Given problem
Please write out these lines again with "Window" substituted for "Viewport", leaving everything else unchanged.

Provided records
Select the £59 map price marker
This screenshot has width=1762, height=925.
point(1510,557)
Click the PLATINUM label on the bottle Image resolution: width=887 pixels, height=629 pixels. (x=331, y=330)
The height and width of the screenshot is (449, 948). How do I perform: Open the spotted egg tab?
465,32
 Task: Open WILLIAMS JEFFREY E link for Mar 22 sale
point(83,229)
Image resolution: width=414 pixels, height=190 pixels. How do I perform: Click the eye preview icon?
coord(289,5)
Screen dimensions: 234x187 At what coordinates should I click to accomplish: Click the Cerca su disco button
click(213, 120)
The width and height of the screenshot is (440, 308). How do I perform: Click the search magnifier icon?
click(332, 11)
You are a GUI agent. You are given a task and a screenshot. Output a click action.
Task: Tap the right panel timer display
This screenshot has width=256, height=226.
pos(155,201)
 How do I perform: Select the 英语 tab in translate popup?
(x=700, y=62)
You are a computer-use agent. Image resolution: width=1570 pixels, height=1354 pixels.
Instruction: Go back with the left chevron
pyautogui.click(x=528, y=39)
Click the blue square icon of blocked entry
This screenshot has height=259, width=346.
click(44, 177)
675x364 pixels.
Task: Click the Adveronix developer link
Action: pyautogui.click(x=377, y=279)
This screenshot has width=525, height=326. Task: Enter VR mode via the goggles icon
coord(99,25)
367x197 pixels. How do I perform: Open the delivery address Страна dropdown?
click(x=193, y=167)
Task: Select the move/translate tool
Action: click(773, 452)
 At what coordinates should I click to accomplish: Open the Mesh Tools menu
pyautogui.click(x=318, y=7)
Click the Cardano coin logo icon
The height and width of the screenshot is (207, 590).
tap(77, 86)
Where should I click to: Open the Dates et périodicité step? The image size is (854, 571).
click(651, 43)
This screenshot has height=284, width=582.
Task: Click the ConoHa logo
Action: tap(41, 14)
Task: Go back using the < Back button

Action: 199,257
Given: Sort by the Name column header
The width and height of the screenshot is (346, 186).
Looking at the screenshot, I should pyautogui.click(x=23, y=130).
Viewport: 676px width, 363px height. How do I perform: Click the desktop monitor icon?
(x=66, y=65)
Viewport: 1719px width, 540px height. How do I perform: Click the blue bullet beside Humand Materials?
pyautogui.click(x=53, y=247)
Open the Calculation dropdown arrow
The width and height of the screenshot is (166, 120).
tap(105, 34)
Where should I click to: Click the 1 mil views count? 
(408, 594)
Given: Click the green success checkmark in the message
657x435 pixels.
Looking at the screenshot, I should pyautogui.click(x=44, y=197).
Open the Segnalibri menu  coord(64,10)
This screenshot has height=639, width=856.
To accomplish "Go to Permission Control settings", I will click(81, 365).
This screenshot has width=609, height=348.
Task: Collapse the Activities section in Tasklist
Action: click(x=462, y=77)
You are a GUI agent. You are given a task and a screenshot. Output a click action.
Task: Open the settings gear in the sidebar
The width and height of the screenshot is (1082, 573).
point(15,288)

Worked solution
Select the £59 map price marker
This screenshot has width=1762, height=925.
point(1510,557)
Click the PLATINUM label on the bottle Image resolution: width=887 pixels, height=629 pixels. (x=331, y=330)
The height and width of the screenshot is (449, 948). How do I perform: Open the spotted egg tab?
465,32
 Task: Open WILLIAMS JEFFREY E link for Mar 22 sale
point(83,229)
Image resolution: width=414 pixels, height=190 pixels. How do I perform: Click the eye preview icon?
coord(289,5)
Screen dimensions: 234x187 At what coordinates should I click to accomplish: Click the Cerca su disco button
click(213, 120)
The width and height of the screenshot is (440, 308). How do I perform: Click the search magnifier icon?
click(332, 11)
You are a GUI agent. You are given a task and a screenshot. Output a click action.
Task: Tap the right panel timer display
This screenshot has width=256, height=226.
pos(155,201)
 How do I perform: Select the 英语 tab in translate popup?
(x=700, y=62)
You are a computer-use agent. Image resolution: width=1570 pixels, height=1354 pixels.
Instruction: Go back with the left chevron
pyautogui.click(x=528, y=39)
Click the blue square icon of blocked entry
This screenshot has height=259, width=346.
click(44, 177)
675x364 pixels.
Task: Click the Adveronix developer link
Action: pyautogui.click(x=377, y=279)
This screenshot has width=525, height=326. Task: Enter VR mode via the goggles icon
coord(99,25)
367x197 pixels. How do I perform: Open the delivery address Страна dropdown?
click(x=193, y=167)
Task: Select the move/translate tool
Action: click(773, 452)
 At what coordinates should I click to accomplish: Open the Mesh Tools menu
pyautogui.click(x=318, y=7)
Click the Cardano coin logo icon
The height and width of the screenshot is (207, 590).
tap(77, 86)
Where should I click to: Open the Dates et périodicité step? The image size is (854, 571).
click(651, 43)
This screenshot has height=284, width=582.
Task: Click the ConoHa logo
Action: tap(41, 14)
Task: Go back using the < Back button

Action: 199,257
Given: Sort by the Name column header
The width and height of the screenshot is (346, 186).
Looking at the screenshot, I should pyautogui.click(x=23, y=130).
Window: 676px width, 363px height. How do I perform: Click the desktop monitor icon?
(x=66, y=65)
Window: 1719px width, 540px height. How do I perform: Click the blue bullet beside Humand Materials?
pyautogui.click(x=53, y=247)
Open the Calculation dropdown arrow
The width and height of the screenshot is (166, 120).
tap(105, 34)
Where should I click to: Click the 1 mil views count? 
(408, 594)
Given: Click the green success checkmark in the message
657x435 pixels.
Looking at the screenshot, I should pyautogui.click(x=44, y=197).
Open the Segnalibri menu  coord(64,10)
This screenshot has height=639, width=856.
To accomplish "Go to Permission Control settings", I will click(81, 365).
This screenshot has width=609, height=348.
Task: Collapse the Activities section in Tasklist
Action: click(x=462, y=77)
You are a GUI agent. You are given a task and a screenshot. Output a click action.
Task: Open the settings gear in the sidebar
The width and height of the screenshot is (1082, 573).
point(15,288)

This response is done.